自分の身の上話をする番ではないと察して、とにかく聞くことに徹した気がする。
私だって価値観や共通の趣味を持つ仕事仲間と仲良くなれば、楽しく働けて充実した日々を過ごせるんだろうなあと思って、
同僚の皆さんを少しうらやましく見ていた。
だが、私にはこの場が少し合わなかっただけ。
全体的にアットホームなゆるい雰囲気が流れる職場だったように思う。
お客様宛てに送るメールに全然違う案件のファイルが添付されていたり、
内部でのメールのやり取りが外部に漏れていたり、個人情報やコンプライアンスの観点からも問題になることもあった。

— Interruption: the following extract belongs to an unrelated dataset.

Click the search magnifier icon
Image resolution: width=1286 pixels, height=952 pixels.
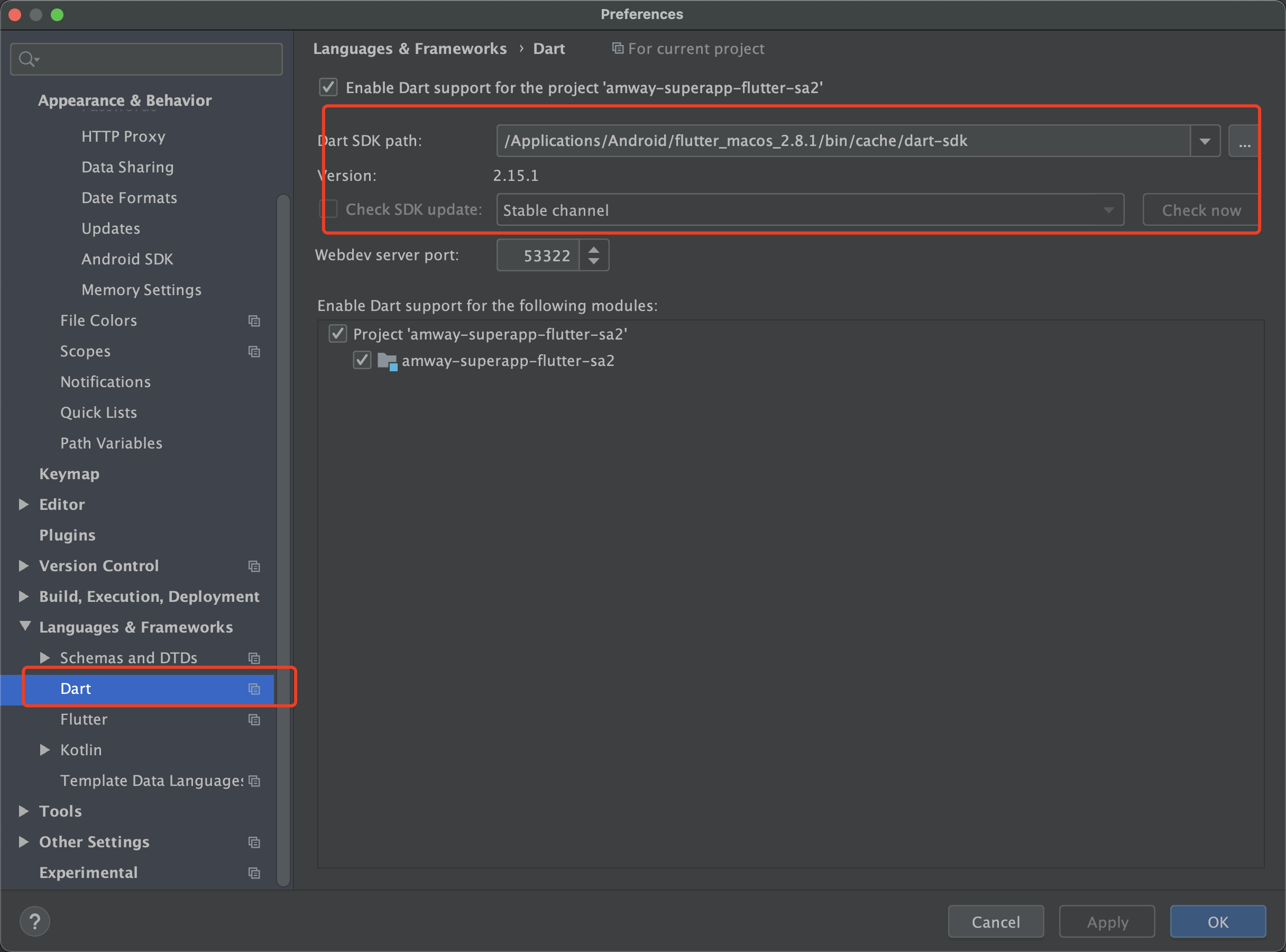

無意識に失言を放つ上司は、お客様に対しても失礼な言動をしてしまったかもしれない。
職場に流れる空気には多少の緊張感が必要な気がした。
ゆるい空気が流れているとミスが増える。
自分が心を許した相手以外には、あまりプライベートなことを話さないようにしている。
プライベートの話をしたら、明日には全員に知られていることもある。
アットホームな雰囲気が流れている時は、
お手洗いなどでそっとその場を離れて逃げるか、
仕事に逃げるかして、いつもなるべく失礼ないように交わしていた覚えがある。